TASK GOAL
All of the data is to be restated word for word.

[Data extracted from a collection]

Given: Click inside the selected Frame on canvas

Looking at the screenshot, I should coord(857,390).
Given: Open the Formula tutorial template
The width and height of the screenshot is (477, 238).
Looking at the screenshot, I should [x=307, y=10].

TASK ANSWER
Given: Click inside the selected Frame on canvas

Looking at the screenshot, I should coord(857,390).
Given: Open the Formula tutorial template
The width and height of the screenshot is (477, 238).
Looking at the screenshot, I should [x=307, y=10].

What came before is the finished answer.